Unfortunately, Paul Miller’s experience was tainted by the fact that everyone is on the Internet now. It’s like that time Tyra Banks put on a fat suit to try to get the “fat experience,” or that one Vice reporter wore a hijab for a day to really understand what being a Muslim woman was like.

“But Paul Miller,” you might ask if you were NBC or some other, more responsible news source, “what about all the people who aren’t on the Internet?” 

As of the 2010 U.S. Census, 20 percent of Americans lacked Internet access. The FCC reported that 119 million Americans, over a third of the nation’s citizens, were
without broadband Internet by 2012.  If you were a real news source, you might actually interview those people instead of Paul Miller. 

Paul Miller made a choice to do a dumb, unscientific social experiment on himself. He was bored and wanted to see what it was like. I have a suspicion that he maybe wasn’t that good at the Internet in the first place — a great impetus for the experiment was that he felt overwhelmed by his connection.

The 119 million Americans without a broadband connection? They’re not doing it on a whim. These people are excluded from one of the greatest information resources and equalizers in history because of race and class status.

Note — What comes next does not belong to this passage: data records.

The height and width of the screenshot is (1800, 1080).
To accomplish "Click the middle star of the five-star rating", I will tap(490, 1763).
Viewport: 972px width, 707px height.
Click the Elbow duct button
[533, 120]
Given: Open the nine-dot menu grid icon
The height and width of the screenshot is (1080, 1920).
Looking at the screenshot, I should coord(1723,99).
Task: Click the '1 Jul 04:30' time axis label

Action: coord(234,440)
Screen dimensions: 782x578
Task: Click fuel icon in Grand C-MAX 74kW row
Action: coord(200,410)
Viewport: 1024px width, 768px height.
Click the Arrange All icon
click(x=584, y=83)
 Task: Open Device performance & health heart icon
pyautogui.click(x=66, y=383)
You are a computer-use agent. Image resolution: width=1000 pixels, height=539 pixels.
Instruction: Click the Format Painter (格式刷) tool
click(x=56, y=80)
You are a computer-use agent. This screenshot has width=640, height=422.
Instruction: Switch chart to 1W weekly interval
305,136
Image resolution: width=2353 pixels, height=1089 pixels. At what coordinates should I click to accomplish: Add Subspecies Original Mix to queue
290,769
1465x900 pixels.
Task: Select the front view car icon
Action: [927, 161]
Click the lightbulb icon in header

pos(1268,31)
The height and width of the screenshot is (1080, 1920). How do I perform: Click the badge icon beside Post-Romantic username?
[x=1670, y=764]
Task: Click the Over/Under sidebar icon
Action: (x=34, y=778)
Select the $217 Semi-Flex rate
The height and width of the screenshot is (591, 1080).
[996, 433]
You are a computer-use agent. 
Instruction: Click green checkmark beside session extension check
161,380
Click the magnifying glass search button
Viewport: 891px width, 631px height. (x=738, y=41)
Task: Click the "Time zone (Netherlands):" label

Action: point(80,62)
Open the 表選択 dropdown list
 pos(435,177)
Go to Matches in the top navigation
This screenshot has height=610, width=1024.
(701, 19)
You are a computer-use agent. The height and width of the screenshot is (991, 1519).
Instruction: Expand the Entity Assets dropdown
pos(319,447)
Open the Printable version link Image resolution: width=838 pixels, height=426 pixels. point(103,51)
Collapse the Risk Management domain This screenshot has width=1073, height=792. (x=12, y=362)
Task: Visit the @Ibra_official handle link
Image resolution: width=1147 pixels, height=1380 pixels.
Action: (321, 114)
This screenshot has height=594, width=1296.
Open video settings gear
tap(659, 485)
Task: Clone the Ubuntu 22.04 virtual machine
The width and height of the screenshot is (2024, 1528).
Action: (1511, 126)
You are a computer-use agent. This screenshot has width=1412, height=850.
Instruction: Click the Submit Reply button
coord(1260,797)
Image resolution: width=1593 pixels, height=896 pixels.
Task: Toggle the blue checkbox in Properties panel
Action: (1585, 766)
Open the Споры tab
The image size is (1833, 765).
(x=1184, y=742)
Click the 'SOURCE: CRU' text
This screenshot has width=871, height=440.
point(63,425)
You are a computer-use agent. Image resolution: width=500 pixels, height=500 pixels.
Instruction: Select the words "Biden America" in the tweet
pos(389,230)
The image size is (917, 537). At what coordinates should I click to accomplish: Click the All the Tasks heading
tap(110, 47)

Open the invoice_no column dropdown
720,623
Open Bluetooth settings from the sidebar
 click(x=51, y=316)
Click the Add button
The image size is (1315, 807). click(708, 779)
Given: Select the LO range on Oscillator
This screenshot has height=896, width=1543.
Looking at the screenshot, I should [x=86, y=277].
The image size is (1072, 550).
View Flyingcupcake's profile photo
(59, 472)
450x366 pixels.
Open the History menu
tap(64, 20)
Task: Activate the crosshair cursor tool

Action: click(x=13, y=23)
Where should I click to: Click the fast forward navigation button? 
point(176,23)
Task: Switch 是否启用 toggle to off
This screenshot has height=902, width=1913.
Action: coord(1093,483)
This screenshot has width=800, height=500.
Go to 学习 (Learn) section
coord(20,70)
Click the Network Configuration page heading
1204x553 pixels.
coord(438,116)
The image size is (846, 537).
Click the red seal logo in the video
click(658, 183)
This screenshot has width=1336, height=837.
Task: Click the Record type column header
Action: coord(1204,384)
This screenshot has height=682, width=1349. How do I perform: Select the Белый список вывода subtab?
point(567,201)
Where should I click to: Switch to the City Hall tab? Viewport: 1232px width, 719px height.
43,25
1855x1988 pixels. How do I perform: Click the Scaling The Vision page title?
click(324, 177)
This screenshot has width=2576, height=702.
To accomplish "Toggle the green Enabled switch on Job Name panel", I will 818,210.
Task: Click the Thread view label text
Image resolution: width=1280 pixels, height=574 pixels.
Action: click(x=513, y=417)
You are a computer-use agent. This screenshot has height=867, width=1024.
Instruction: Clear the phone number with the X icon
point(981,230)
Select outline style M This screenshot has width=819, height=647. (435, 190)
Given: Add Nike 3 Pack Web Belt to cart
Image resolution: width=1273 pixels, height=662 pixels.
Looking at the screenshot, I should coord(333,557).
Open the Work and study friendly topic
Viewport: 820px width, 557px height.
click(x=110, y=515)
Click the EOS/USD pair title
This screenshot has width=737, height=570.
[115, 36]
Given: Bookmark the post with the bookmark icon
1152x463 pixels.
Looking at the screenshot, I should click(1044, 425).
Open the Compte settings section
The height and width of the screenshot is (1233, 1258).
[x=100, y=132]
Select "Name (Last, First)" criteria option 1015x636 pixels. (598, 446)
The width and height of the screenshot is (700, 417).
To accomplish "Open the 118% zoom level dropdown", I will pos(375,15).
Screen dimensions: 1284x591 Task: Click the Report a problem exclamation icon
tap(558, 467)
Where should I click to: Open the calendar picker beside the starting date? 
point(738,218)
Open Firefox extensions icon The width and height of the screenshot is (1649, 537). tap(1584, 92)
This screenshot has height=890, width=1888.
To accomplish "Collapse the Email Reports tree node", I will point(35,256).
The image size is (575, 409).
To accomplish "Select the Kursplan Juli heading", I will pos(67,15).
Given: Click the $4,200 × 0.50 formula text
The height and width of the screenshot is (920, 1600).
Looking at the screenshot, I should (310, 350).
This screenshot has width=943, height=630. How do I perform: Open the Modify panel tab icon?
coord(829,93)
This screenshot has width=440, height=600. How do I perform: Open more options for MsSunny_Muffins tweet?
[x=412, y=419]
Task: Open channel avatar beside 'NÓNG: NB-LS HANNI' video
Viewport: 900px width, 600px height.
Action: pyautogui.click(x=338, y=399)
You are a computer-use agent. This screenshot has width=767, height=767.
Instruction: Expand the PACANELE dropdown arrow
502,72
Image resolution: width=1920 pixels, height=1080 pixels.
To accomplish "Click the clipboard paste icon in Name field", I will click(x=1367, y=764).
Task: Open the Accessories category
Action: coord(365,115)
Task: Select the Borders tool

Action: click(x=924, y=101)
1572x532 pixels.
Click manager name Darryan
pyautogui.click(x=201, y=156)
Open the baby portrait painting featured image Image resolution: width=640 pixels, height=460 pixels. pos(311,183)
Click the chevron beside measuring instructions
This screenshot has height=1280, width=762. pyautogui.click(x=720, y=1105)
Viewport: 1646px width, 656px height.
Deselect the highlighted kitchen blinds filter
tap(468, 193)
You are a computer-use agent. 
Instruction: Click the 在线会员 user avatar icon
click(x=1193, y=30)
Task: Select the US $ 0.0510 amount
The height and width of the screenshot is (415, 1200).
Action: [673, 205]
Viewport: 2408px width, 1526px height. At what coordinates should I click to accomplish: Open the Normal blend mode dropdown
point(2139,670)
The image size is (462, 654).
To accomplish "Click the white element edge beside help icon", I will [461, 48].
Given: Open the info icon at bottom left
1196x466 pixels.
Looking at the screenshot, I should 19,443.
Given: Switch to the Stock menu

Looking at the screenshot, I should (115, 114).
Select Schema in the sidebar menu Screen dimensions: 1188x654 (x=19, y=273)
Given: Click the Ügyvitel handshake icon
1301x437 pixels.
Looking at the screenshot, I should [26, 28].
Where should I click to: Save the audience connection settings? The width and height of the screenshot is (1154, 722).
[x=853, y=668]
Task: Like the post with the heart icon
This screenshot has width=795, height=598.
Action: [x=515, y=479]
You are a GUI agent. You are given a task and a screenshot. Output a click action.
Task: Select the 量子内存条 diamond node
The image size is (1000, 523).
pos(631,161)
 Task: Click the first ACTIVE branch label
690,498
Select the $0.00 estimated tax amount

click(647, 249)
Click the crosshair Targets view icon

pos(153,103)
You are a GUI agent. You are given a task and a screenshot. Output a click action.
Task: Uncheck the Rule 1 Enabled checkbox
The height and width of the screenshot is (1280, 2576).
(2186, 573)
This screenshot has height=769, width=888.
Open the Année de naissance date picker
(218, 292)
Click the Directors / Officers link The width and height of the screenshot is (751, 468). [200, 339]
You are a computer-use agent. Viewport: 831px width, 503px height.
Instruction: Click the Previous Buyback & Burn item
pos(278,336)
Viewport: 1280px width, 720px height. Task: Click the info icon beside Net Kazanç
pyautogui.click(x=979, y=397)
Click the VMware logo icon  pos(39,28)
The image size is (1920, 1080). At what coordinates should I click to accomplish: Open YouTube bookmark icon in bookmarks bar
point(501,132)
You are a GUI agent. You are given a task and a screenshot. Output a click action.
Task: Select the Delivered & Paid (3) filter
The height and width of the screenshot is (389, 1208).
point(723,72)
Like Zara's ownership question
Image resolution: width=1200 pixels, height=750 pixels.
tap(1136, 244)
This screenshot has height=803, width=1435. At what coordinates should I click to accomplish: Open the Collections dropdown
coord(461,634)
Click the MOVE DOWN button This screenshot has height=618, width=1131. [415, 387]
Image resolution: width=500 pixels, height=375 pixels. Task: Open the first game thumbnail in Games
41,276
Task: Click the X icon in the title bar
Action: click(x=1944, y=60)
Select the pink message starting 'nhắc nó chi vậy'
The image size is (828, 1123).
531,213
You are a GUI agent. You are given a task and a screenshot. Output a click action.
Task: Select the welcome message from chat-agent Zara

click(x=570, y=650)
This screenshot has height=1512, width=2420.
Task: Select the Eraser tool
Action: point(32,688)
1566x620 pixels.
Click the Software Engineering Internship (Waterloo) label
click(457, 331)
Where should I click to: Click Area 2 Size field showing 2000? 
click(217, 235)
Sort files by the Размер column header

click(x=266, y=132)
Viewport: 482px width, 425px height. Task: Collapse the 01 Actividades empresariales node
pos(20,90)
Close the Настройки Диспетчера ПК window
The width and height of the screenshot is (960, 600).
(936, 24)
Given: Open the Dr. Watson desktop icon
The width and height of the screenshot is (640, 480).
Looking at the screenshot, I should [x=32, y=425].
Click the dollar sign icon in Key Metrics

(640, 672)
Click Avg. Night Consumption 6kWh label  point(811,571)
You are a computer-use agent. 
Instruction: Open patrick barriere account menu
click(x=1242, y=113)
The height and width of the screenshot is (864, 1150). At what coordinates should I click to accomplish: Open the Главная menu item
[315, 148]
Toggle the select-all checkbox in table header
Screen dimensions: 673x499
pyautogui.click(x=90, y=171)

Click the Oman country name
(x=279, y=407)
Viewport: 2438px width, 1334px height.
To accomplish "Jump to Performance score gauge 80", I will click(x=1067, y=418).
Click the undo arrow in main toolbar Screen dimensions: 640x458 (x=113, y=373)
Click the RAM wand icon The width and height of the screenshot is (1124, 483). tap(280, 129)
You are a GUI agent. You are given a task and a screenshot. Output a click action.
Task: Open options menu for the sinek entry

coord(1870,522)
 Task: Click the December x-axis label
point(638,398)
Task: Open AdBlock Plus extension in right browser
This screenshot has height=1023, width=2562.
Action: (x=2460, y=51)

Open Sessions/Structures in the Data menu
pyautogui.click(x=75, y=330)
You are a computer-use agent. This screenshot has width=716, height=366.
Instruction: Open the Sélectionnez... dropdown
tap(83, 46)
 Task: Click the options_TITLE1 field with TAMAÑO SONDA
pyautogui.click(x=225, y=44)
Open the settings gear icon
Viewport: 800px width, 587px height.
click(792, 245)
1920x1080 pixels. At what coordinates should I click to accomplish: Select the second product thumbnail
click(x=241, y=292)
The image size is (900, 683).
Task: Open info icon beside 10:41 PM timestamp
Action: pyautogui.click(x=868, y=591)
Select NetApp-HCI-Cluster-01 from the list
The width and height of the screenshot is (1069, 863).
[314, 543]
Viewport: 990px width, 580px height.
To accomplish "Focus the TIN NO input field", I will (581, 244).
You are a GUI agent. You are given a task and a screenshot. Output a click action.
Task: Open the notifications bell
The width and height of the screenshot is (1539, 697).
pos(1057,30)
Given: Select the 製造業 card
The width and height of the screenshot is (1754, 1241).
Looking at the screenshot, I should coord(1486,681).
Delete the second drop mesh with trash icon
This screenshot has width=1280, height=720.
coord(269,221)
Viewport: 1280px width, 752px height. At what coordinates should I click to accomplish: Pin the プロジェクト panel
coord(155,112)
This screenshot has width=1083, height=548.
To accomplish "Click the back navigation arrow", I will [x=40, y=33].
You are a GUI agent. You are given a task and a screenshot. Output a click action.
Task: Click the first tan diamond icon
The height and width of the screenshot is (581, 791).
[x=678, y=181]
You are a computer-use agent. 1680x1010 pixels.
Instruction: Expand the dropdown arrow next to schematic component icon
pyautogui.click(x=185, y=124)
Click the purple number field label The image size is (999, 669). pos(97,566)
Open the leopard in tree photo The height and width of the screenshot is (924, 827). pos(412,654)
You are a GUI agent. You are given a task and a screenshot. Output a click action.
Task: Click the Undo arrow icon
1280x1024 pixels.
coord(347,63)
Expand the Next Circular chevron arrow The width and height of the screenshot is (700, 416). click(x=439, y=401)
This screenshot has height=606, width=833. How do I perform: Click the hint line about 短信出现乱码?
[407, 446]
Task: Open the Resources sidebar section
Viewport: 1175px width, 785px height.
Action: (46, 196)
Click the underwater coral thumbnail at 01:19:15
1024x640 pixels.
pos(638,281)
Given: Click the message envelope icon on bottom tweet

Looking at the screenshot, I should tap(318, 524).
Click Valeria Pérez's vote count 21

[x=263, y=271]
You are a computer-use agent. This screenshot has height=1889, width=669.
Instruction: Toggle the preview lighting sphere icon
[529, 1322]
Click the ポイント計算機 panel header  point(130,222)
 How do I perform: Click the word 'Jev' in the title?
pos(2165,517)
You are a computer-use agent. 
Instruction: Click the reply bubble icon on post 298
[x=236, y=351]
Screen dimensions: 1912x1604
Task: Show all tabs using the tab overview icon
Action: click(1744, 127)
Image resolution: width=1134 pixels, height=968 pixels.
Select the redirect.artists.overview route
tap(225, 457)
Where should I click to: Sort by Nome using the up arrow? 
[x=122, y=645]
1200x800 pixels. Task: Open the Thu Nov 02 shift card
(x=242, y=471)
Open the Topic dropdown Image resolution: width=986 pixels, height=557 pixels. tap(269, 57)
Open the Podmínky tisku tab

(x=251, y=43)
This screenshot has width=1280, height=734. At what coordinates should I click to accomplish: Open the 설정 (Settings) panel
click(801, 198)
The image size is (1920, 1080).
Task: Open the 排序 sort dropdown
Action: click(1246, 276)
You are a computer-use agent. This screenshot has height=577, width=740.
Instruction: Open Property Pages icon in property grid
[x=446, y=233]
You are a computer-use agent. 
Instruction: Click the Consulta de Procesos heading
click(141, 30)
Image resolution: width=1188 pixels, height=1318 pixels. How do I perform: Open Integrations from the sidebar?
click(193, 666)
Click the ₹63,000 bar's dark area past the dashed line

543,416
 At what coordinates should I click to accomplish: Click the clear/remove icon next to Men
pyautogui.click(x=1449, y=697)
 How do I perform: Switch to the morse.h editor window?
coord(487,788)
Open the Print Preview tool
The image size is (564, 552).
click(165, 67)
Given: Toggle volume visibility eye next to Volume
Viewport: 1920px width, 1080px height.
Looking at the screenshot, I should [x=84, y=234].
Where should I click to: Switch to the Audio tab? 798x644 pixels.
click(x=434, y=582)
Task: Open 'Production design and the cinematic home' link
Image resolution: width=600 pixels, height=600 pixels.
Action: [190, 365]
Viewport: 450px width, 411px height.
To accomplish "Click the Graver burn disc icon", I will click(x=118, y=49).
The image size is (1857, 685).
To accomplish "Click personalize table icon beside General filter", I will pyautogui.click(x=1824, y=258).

Americans without Internet access are predominantly poor and often live in rural areas, which have been culturally alienated ever since the US moved from an agrarian to a city-centric society. 

Native Americans living on reservations are even more likely to be without access. One less medium in which Native American voices can be ignored by mainstream society.

The Internet has the power to assuage inequalities among Americans, but is actually exacerbating existing discrepancies. Of course, those of us who have the resources to effect change, to start a conversation, are instead sitting across from Paul Miller, asking how this upper-middle class white guy could possibly tolerate losing his Foursquare governorship of the local Starbucks.

This story shows both mainstream media’s bias toward the white and middle class and its unwavering allegiance to puff pieces that fail to fulfill the media’s obligation to the public. 

Yes, the segment appeared on Today, but harder news shows aren’t doing much better. Our news outlets are failing us, bringing us Paul Miller instead of having meaningful conversations that could prompt our country to do more — like figure out how to give 119 million people access to the Internet.

Miller pretending to live in the late 1980s may be good for a laugh, but it should not be filling airtime.

But I guess it doesn’t really matter because no one watches NBC anyway.